ComputerWire: IT Industry Intelligence

While analysts disagree on the cause of Brocade's shock warning of a coming sharp fall in revenue, the SAN switch making giant has indicated strongly that casualty list from the 12% layoffs it announced last week includes more than three vice presidents, as well as its COO and president.

During its earning call on Thursday, the SAN switch maker said the layoffs were necessary only because the growth that the company anticipated early this year had not happened, and it said that president and COO Mike Byrd was leaving the company "to spend more time with his family." Byrd will leave Brocade at the end of January, and continue to advise the company for another three months after that.

Alongside Byrd, the company is losing its CTO and VP of engineering Morris Taradalsky, its marketing vice president Jeff Brooks, and its general manager and vice president of global services Rich Geruson. The senior executive bloodletting does not stop there, apparently.
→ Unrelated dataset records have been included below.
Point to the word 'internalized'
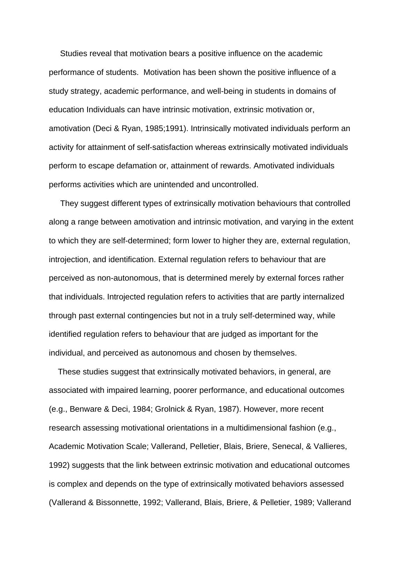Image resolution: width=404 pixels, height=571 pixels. tap(323, 297)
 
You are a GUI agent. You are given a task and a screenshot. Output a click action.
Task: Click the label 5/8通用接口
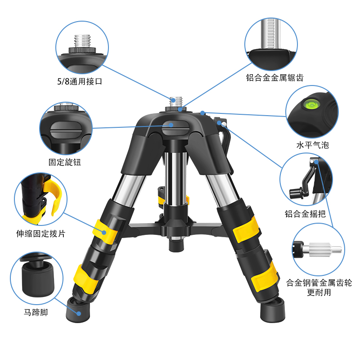pyautogui.click(x=82, y=82)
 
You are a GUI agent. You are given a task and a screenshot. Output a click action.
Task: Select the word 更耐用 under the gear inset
pyautogui.click(x=319, y=292)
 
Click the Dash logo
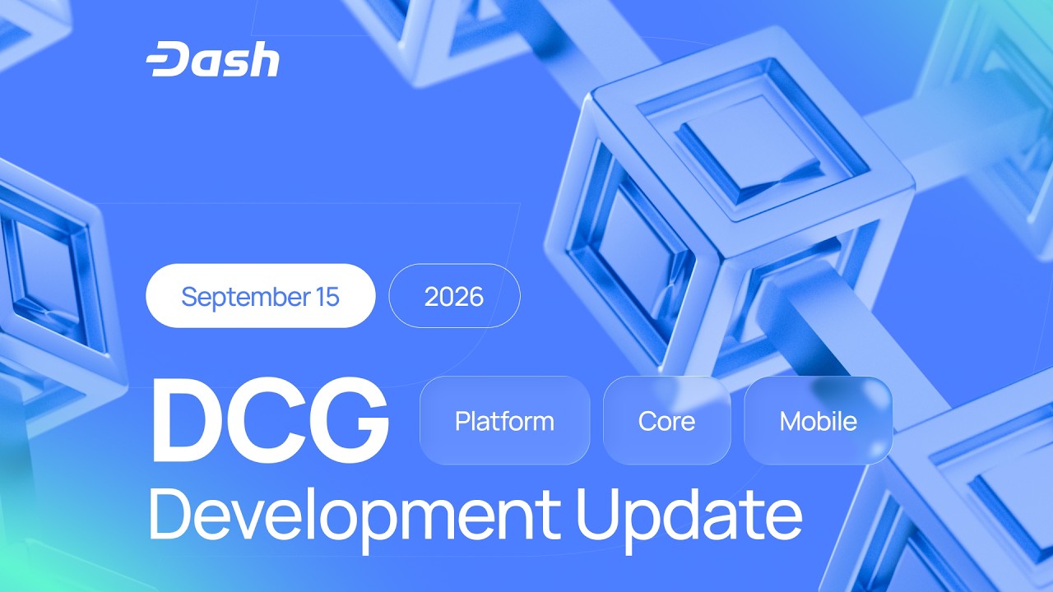212,59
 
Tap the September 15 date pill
261,295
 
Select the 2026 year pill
454,296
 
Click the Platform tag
504,420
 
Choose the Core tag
666,420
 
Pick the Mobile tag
818,420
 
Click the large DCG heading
269,420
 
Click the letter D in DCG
188,420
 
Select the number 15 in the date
327,297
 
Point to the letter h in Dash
265,58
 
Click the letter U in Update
601,515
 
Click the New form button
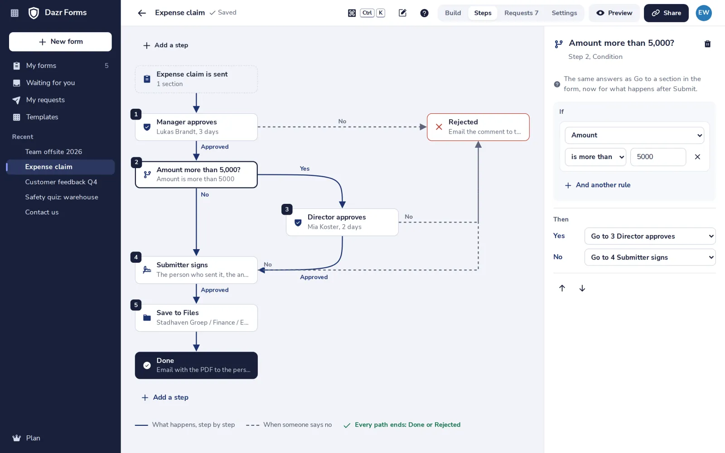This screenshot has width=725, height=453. pos(60,42)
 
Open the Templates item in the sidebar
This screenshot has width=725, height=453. pos(42,117)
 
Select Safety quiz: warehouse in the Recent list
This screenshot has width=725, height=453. pos(62,197)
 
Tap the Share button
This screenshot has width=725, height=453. pos(666,13)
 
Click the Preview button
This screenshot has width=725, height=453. pos(614,13)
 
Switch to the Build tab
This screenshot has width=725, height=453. pos(453,13)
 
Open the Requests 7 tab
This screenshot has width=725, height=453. pos(521,13)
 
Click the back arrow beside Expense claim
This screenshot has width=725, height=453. pos(142,13)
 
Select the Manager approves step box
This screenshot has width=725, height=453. pos(196,127)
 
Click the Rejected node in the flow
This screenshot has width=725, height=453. pos(478,127)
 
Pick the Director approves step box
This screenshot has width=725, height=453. pos(342,222)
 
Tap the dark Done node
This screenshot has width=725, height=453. pos(196,365)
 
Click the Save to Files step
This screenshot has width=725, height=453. pos(196,318)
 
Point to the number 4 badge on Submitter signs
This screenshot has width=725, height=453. pos(136,257)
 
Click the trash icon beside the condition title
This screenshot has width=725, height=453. pos(707,43)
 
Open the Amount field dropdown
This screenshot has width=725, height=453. pos(634,135)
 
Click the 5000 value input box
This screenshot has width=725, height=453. pos(658,157)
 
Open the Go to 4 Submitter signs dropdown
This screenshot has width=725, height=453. pos(650,257)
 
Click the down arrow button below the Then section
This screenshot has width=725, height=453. pos(582,288)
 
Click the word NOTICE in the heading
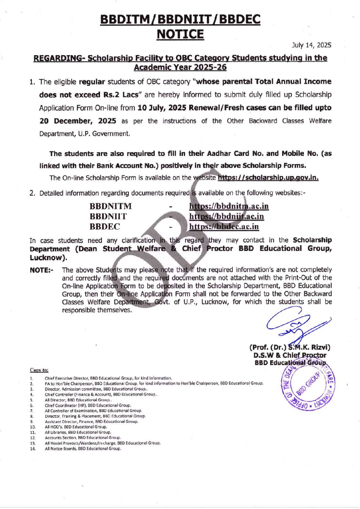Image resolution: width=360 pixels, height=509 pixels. tap(180, 34)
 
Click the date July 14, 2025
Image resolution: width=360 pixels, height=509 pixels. tap(311, 45)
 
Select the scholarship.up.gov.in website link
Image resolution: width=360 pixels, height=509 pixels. tap(268, 178)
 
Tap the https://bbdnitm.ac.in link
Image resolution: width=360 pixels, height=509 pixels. tap(229, 206)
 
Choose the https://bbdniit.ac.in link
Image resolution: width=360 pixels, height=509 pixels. tap(226, 217)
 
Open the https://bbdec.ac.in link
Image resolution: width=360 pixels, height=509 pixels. tap(224, 227)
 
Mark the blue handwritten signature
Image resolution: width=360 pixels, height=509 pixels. tap(296, 324)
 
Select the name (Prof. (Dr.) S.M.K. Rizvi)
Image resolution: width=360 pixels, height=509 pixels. tap(290, 348)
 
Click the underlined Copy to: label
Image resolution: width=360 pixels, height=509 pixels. tap(39, 370)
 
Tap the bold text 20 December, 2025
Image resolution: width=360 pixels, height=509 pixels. tap(78, 121)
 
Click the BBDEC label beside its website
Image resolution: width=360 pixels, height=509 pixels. tap(105, 227)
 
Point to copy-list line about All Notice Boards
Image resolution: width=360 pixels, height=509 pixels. tap(83, 449)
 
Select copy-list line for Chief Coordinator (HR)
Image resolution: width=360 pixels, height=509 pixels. tap(88, 405)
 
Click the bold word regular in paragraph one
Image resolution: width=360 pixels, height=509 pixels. tap(92, 82)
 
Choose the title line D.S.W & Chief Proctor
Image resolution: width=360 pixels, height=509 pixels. tap(290, 355)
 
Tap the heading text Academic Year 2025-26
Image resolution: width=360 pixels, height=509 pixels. tap(180, 67)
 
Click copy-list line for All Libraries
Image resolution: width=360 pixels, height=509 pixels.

A spokeswoman for the company declined to answer when asked whether any other Brocade vice presidents have been axed - a sure sign that they have.

On Thursday Brocade announced in an earnings call that revenue during its current fiscal quarter will fall by up to 22% sequentially, a strong contrast with revenue guidance across the rest of the storage networking industry which is generally indicating flat or single digit sequential revenue growth. As a result, Brocade's share price fell 26% during trading on Monday.

Brocade said that its revenue will return to growth in its second fiscal quarter. Analysts disagreed on the reasons for the temporary slump. Sabrina Ricci, analyst at Deutsche Bank, said it was clearly the result of channel stuffing - Brocade selling the channel more hardware than the channel is itself able to sell on to end-customers. How else could Brocade predict that its revenue growth would return after a quarter, she asked. "Demand is a not a one quarter phenomenon," she said.

For the Evaluator Group, Randy Kerns said he certainly does not believe that Brocade has been stuffing its channel. According to Kerns, Brocade is likely to have been forced to lower the price of its hardware because of the launch of new mid-range hardware by its rival McData Corp. When it launched its 8-port to 24-port Sphereon 4500 SAN switch in October, McData claimed it carried a per-port list price which was 50% lower than that of equivalent Brocade hardware.

The channel-stuffing theory was also rejected by Tom Lahive at the Enterprise Storage Group, based on what he said was ESG's contacts with OEMs, customers, and resellers. Brocade is being overly-conservative - or pessimistic - about its sequential revenue downturn. "I'd be surprised if turns out to be in double digits," he said. Lahive was however unable to explain why Brocade should suffer a downturn when the rest of its sector is enjoying growth, despite saying that Brocade's bias towards mid-range products should enable it to endure market downturns better than suppliers such as McData, which is more focused on high-end sales. The ESG also believes that other than the loss of Brocade's COO, the cull of executives at the company was to make room for "the new team in Rhapsody, which has a strong industry reputation." Lahive added that possibly Brocade is anticipating that the hand over of reins will lead to a little "internal confusion" during its current quarter, and this is the reason for its predicted downturn.